Trust ... Trust No One! How can you when no matter what you do you get fucked over? Sex is easy, relationships are hard. I want sex to mean something.
Have you ever been betrayed by the people closest to you? Family, close friends, roommate? I have. Have you ever been kicked while your down and continue to get kicked year after fucking year? I have. Maybe my problem is the people I have in my life. What If I saved and saved and saved, then left everyone behind to start my own life. The life I want, the life I deserve. The memories of the past to be gone because I will be a different person?
I want to be fit, successful, confident, happy. If I count on no one but myself how can I be let down? I'm tired of being hurt, sad, sick, broke, fat, used.
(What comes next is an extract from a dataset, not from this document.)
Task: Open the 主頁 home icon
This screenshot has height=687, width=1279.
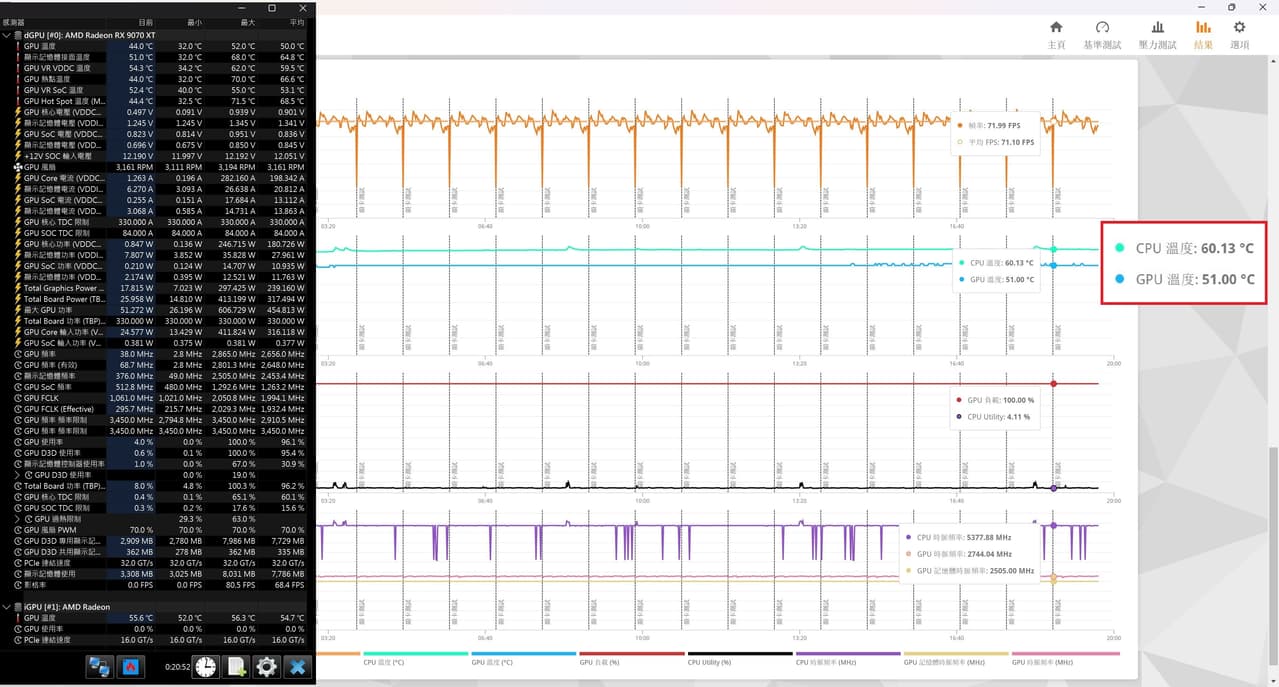Action: [x=1056, y=35]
I have a lot of anger and hurt inside. I just want one person I can count on for the rest of my life. Sometimes I think I don't want children. Why would I want to bring them into a world where all of this exists? I'm angry and bitter tonight obviously. I have been going on walks this week. I've really enjoyed them. Just me, music and nature. FREEDOM!!!! Do I trust the people who once hurt me the most? Do I trust them not to let me fall? No I don't. I'm not going to say too much because tho I like to think my blog is read by people who know me and care, it will prob be read by people who know me but don't care and misinterpret what I have to say or think what I'm saying is fucked up. Honestly right now I don't give a shit.
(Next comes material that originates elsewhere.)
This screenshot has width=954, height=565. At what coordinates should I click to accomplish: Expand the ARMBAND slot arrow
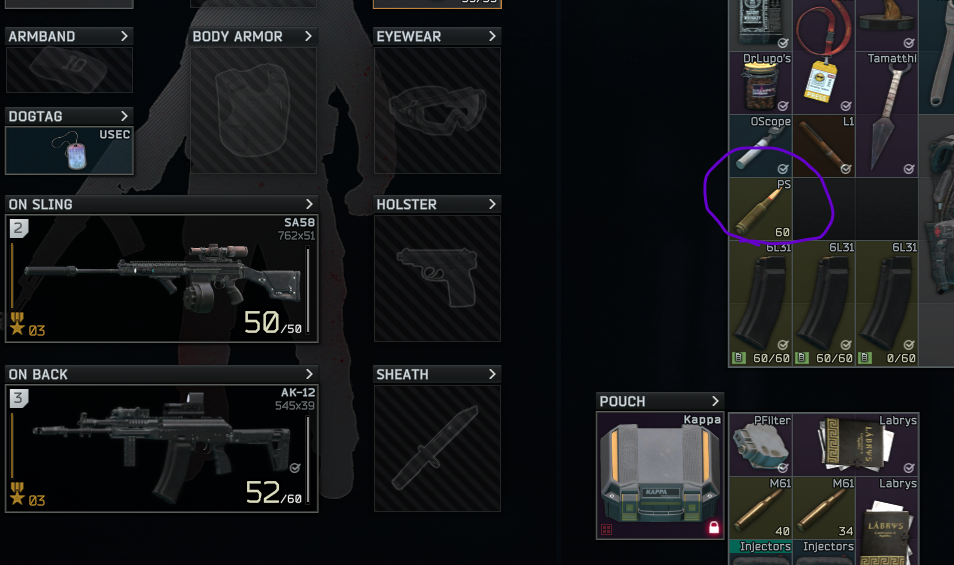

I would talk about the new guy more but there isn't much to say yet, we had a good date, enjoyed some good laughs, he's funny and seems easy going and blunt. I'm not going to read too much into anything these days. Who knows where life is going to take me ... hopefully to my masseuse cause my back is killing me. I've let loose a little bit. It's fun however I hate having to babysit my friends when they chose to get carried away. Oh and if one more person says how nice I of a person I am I may just kick them in the crotch to prove them wrong. I am a nice person but people take advantage of that and they can fuck off.
Ps. I'm still broke and living off of Oranges, cereal, toast and water for the most part. Should help the weight loss lol. Oh and not to discredit the people who are good to me in this life ... i just wonder if and when they will fuck me over too. I wish I could trust someone ... on that note, goodnight.